How does coffee-powered car work>?

Last week I noticed an announcement of an eco-engineered car powered by used coffee beans (!) setting a Guinness World Record with a speed of 65.5 mph.

Apparently the “car-puccino”:slight_smile: - actually a truck - works by heating coffee in a charcoal-fired burner, which produces carbon monoxide and hydrogen (ha, love chemistry!). Then the gases are cooled and filtered so that hydrogen can be used as actual fuel transferred to the engine. The whole process is called “gasification”.
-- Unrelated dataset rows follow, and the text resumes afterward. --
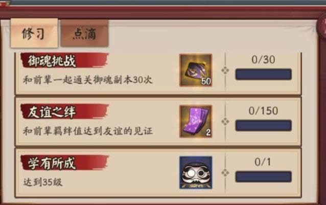This screenshot has height=205, width=326.
Task: Open the 点滴 tab
Action: 85,33
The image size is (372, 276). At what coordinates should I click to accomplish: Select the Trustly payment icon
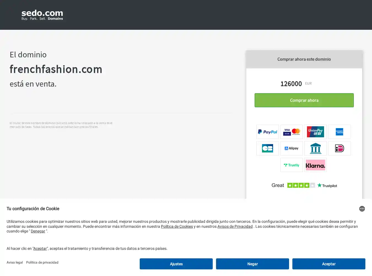pyautogui.click(x=292, y=165)
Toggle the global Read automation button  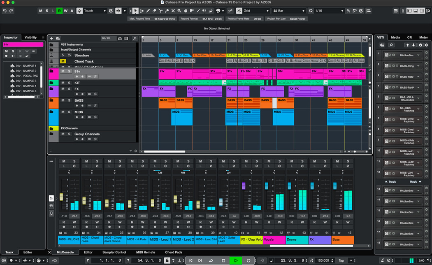59,11
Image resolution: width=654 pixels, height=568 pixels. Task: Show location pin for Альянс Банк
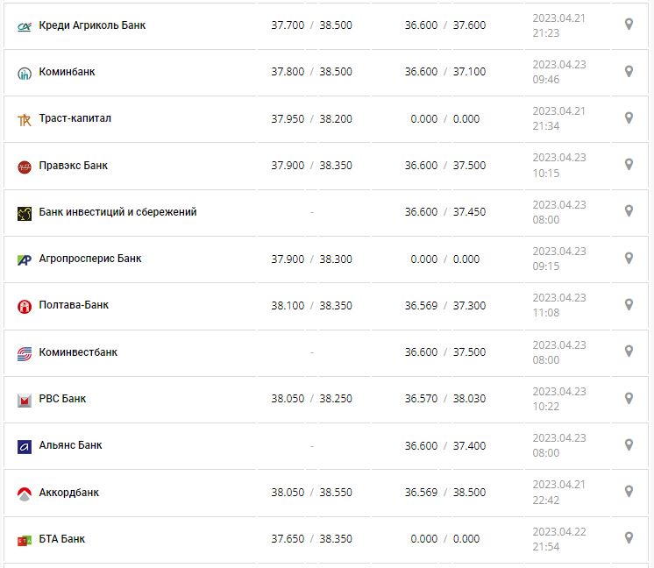[629, 444]
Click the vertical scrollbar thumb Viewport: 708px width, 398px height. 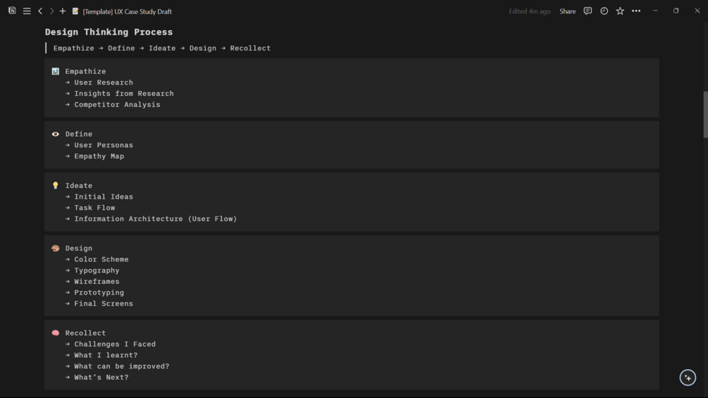point(704,115)
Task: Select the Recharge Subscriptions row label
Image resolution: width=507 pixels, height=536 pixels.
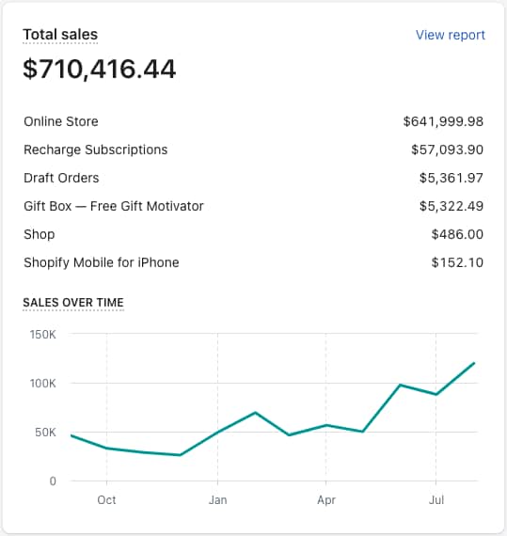Action: click(95, 150)
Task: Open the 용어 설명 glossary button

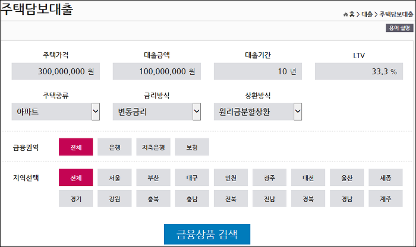Action: (x=399, y=28)
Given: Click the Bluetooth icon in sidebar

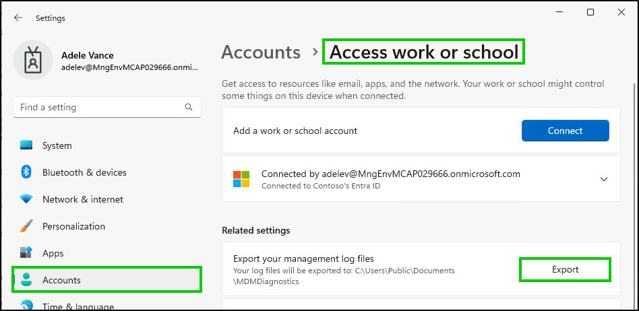Looking at the screenshot, I should coord(26,172).
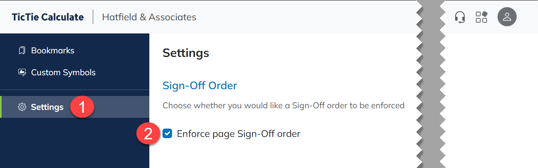538x168 pixels.
Task: Uncheck Enforce page Sign-Off order checkbox
Action: (167, 134)
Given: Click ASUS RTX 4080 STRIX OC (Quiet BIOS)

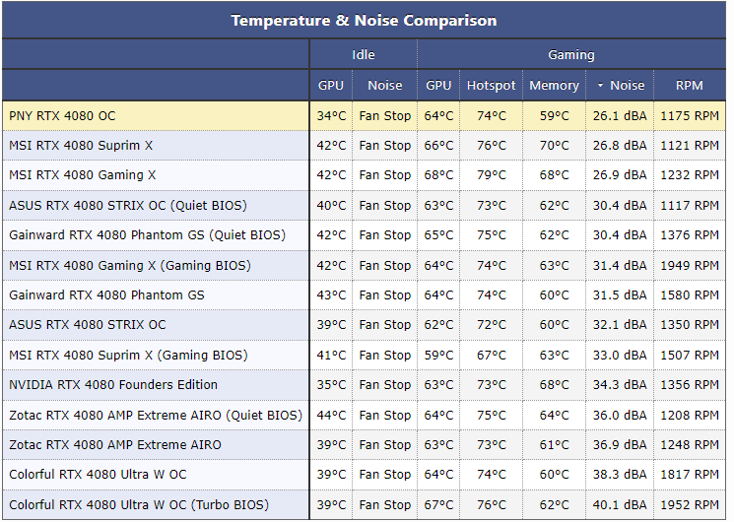Looking at the screenshot, I should tap(128, 206).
I noticed there are a few handy people on Electric Forum attempting to make their own EV vehicles - kudos! But has anyone tried to build (or even heard off before!:wink: ) their own coffee or other domestic/industrial waste/byproduct car or bike?

I’ve seen this done on youtube, usually with wood gasses, to run small gas engines and generators. This was used during WW2 when petrol. was hard to come by. I heat my home with wood gasification tech… 6 years with no oil burned, 85-90% efficiency and very low emmissions.

Sometimes I think our minds are too focused upon oil based fuels which over the years has reduced the number of people “thinking outside the box”. Who knows where we would have been at today if we had not taken up oil-based fuel and potentially looked elsewhere?